Artificial discs available as replacements for damaged discs

by Medindia Content Team on  February 3, 2003 at 4:02 PM General Health News   - G J E 4
Artificial discs available as replacements for damaged discs
Patients with damaged discs have traditionally been treated by removing a disc or placing a bone graft in the spine to fuse two bones together. Now, an artificial disc which is being studied as a replacement is in the second phase of trials. The phase one study that was recently completed compared the prosthesis to traditional fusion. While in the first phase of trials patients were randomized, with one having a fusion operation for every two that received the artificial disc, in the second phase all patients who qualify to participate in the study will receive the artificial disc.

A healthy disc is a complex structure between the bones of the spine. The nucleus, sandwiched in the center of the disc, contains fluid that serves as a cushion. Layered collagen fibers of the adjacent annulus provide strength. When the components work together, they give the back both stability and flexibility. But when a disc is damaged, the cushion can deflate, bulge or leak, and the collagen loses its elasticity. Pain is often intense, especially when nerves get caught between degenerating components. While fusion may relieve the pain, it prevents natural, independent motion.

The artificial disc being studied would be inserted by surgeons through the the abdomen, just below the navel, sparing the large muscles of the back. Compared to traditional fusion surgery, inserting the disc takes lesser time at the operating table (about one and half years) and the patients are mobile right away contrary to those undergoing fusion surgery, who have their motion restricted for up to a year. The other major benefit that the artificial disc appears to offer is that motion remains at the disc, which does not put additional stress on adjacent discs.

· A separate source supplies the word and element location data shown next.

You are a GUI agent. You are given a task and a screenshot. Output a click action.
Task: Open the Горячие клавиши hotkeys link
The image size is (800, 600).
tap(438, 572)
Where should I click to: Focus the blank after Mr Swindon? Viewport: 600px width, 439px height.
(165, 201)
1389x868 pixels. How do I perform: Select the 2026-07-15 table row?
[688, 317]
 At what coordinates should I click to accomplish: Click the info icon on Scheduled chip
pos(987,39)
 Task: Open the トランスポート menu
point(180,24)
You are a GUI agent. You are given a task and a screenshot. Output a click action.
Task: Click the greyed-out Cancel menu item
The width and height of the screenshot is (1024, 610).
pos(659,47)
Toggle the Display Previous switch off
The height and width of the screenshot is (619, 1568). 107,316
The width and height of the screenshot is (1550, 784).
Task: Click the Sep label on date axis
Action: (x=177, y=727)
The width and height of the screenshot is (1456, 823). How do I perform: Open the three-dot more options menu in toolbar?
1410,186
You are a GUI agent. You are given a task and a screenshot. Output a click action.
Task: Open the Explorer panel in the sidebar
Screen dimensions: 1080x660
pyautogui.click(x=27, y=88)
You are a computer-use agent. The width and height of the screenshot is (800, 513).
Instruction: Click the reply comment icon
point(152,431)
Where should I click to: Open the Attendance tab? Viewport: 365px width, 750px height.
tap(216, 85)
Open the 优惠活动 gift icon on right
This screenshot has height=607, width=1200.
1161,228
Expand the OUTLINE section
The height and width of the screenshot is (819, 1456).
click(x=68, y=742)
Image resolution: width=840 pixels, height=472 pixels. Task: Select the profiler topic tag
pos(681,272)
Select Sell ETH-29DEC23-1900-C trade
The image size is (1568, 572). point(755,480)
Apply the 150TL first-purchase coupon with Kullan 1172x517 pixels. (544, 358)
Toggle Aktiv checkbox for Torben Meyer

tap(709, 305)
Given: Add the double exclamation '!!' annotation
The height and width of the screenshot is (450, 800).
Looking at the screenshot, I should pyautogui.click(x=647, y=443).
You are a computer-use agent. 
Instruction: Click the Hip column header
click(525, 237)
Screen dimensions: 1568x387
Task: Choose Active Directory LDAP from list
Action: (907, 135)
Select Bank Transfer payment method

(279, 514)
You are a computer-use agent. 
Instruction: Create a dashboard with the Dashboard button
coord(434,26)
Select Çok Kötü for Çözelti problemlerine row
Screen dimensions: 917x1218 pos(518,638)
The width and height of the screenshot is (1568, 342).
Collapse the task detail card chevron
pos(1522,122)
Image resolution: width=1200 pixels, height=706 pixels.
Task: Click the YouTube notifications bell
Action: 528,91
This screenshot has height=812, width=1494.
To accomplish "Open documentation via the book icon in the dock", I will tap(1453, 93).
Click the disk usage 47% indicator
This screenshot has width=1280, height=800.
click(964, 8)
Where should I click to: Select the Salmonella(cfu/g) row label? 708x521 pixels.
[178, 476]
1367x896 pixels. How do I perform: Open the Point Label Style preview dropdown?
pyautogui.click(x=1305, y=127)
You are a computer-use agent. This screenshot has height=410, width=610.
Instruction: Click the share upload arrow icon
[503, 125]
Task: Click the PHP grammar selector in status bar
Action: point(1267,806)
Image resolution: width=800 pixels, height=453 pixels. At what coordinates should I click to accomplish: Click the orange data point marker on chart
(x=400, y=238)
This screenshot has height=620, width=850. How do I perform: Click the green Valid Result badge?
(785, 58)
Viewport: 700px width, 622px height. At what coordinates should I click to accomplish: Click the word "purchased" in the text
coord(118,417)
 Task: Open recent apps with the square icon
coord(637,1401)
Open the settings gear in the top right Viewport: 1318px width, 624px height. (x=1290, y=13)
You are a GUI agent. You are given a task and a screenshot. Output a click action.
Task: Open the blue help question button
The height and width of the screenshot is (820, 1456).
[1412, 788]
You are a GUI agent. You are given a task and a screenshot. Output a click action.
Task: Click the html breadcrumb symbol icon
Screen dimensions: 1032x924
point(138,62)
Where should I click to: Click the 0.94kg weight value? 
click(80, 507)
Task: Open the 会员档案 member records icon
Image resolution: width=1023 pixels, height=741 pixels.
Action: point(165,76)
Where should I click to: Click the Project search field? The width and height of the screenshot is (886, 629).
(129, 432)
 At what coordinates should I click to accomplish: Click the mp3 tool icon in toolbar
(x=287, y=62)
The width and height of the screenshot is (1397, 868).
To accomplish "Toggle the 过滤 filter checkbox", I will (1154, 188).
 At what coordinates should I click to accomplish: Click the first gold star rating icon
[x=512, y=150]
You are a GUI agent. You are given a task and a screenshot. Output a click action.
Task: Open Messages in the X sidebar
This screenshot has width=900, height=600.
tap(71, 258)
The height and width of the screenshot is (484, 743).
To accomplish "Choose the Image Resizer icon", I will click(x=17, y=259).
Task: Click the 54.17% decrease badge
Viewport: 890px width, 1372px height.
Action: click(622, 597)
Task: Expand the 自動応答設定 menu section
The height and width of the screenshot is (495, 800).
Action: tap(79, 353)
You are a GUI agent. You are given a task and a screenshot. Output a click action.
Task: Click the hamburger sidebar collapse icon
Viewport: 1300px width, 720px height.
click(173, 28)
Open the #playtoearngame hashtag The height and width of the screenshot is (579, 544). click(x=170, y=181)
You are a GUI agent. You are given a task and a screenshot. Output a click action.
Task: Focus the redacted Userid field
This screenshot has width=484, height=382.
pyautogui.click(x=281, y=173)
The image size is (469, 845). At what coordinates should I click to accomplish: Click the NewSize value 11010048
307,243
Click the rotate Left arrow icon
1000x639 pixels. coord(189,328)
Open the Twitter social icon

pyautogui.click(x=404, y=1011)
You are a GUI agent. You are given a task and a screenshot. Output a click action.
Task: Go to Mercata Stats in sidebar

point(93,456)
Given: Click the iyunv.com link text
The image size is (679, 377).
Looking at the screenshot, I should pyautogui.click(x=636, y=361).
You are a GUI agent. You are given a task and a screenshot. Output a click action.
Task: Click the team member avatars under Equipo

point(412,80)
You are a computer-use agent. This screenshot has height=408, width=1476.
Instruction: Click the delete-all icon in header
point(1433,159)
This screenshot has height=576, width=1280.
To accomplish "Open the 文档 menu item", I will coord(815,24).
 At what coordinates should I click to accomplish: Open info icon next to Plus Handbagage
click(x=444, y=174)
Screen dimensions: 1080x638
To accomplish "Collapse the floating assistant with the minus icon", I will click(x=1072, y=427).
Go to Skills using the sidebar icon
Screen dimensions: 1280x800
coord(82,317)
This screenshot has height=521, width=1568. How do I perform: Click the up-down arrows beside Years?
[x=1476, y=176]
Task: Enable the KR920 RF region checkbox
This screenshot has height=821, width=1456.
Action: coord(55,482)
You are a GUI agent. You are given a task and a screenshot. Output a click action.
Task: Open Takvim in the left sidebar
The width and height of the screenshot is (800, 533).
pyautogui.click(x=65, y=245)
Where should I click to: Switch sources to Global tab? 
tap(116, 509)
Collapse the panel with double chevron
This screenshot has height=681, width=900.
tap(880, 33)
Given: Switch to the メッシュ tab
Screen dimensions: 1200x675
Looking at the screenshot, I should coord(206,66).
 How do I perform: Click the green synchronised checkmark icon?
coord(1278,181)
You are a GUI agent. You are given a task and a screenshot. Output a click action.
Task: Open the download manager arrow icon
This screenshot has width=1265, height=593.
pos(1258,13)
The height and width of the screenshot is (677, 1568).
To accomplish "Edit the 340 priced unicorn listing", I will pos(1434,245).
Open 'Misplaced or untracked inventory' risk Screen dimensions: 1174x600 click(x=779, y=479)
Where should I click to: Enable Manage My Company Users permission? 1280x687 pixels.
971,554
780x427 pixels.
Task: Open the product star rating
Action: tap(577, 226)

In fusion surgery, in the long term, people often come back with problems at the next disc, and they may need another operation. The artificial disc may prove to be a viable alternative, especially for younger, active patients. The Food & Drug Administration is yet to approve the device for general use throughout the United States as it waiting for the results of the second phase of the trials. The drug has already been approved in Europe.